WOLFRAM SYSTEM MODELER

eigenValueMatrix

Return real valued block diagonal matrix J of eigenvalues of matrix A (A=V*J*Vinv)

Wolfram Language

In[1]:=
SystemModel["Modelica.Math.Matrices.eigenValueMatrix"]
Out[1]:=

Information

This information is part of the Modelica Standard Library maintained by the Modelica Association.

Syntax

Matrices.eigenValueMatrix(eigenvalues);

Description

The function call returns a block diagonal matrix J from the two-column matrix eigenvalues (computed by function Matrices.eigenValues). Matrix eigenvalues must have the real part of the eigenvalues in the first column and the imaginary part in the second column. If an eigenvalue i has a vanishing imaginary part, then J[i,i] = eigenvalues[i,1], i.e., the diagonal element of J is the real eigenvalue.
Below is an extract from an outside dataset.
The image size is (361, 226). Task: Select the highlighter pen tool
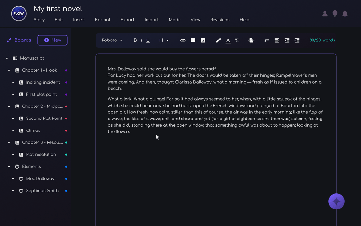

Otherwise, eigenvalue i and conjugate complex eigenvalue i+1 are used to construct a 2 by 2 diagonal block of J:

J[i  , i]   := eigenvalues[i,1];
J[i  , i+1] := eigenvalues[i,2];
J[i+1, i]   := eigenvalues[i+1,2];
J[i+1, i+1] := eigenvalues[i+1,1];

See also

Matrices.eigenValues

Syntax

J = eigenValueMatrix(eigenValues)

Inputs (1)

eigenValues

Type: Real[:,2]

Description: Eigen values from function eigenValues(..) (Re: first column, Im: second column)

Outputs (1)

J

Type: Real[size(eigenValues, 1),size(eigenValues, 1)]

Description: Real valued block diagonal matrix with eigen values (Re: 1x1 block, Im: 2x2 block)